Label-free observation of biological samples has recently seen a significant increase in importance with the dramatic improvements in image analysis by machine learning methods. Deep learning-based approaches can provide new access to information encoded in transmitted light images:
- They have the potential to replace fluorescence markers used for structural staining of cells or compartments.
- They give clear advantages in solving challenges of transmitted light analysis like low contrast, dust, imperfections, particles, condensation artefacts etc.
The white paper explains how Deep Learning Technology, neural networks and the “ground truth” open the door to label-free analysis applications. Based on a typical use case of a whole 96 well plate with variation in buffer filling level, condensation effect, meniscus-induced imaging artefacts, etc. the application is described from the “Training Phase to get the ground truth for label-free segmentation” to detection and validation of results. No manual annotations are required, thanks to the self-learning microscopy approach. Fully automated training data generation enables robust segmentation of nuclei with better accuracy than measurements based on fluorescence.

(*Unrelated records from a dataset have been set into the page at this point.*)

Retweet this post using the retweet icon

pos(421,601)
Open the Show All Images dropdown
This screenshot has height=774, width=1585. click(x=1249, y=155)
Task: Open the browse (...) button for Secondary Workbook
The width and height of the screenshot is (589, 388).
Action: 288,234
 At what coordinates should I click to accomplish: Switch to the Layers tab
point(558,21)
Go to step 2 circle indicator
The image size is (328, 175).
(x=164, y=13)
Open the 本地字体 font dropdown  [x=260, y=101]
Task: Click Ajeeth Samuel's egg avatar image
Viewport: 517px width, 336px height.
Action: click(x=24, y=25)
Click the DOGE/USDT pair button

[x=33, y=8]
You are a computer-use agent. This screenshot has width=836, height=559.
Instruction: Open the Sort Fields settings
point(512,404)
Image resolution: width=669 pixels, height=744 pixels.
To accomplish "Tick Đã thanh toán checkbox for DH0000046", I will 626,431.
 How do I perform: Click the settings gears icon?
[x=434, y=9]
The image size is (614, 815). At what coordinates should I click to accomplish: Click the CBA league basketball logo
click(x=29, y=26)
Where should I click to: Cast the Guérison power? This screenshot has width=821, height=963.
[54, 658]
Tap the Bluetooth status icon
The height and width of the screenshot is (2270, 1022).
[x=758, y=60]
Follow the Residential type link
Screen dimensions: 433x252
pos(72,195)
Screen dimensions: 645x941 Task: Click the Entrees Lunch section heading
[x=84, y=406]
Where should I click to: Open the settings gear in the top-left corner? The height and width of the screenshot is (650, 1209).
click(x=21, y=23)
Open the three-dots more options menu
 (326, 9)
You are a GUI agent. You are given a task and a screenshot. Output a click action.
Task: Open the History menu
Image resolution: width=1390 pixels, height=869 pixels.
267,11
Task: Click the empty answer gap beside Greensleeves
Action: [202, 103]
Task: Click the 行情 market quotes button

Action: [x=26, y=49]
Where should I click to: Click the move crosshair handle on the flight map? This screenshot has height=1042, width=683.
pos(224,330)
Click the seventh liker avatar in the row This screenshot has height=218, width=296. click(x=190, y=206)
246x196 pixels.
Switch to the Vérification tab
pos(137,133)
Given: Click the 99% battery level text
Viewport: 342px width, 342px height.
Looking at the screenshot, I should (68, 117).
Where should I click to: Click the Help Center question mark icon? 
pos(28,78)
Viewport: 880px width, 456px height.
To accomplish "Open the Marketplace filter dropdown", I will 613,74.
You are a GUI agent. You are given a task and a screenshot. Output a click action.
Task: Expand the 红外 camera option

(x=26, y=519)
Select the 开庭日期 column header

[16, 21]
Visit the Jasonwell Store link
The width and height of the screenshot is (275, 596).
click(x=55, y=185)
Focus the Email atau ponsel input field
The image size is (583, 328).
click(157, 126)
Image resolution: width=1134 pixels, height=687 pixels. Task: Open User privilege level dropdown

Use of Olympus’ AI-based approach brings significant benefits to many live-cell analysis workflows. Aside from the improved accuracy, using bright field images also avoids the need for using genetic modifications or nucleus markers. Not only does this save time on sample preparation, it also saves the fluorescence channel for other markers. Furthermore, the shorter exposure times for bright field imaging mean reduced phototoxicity and further time savings on imaging.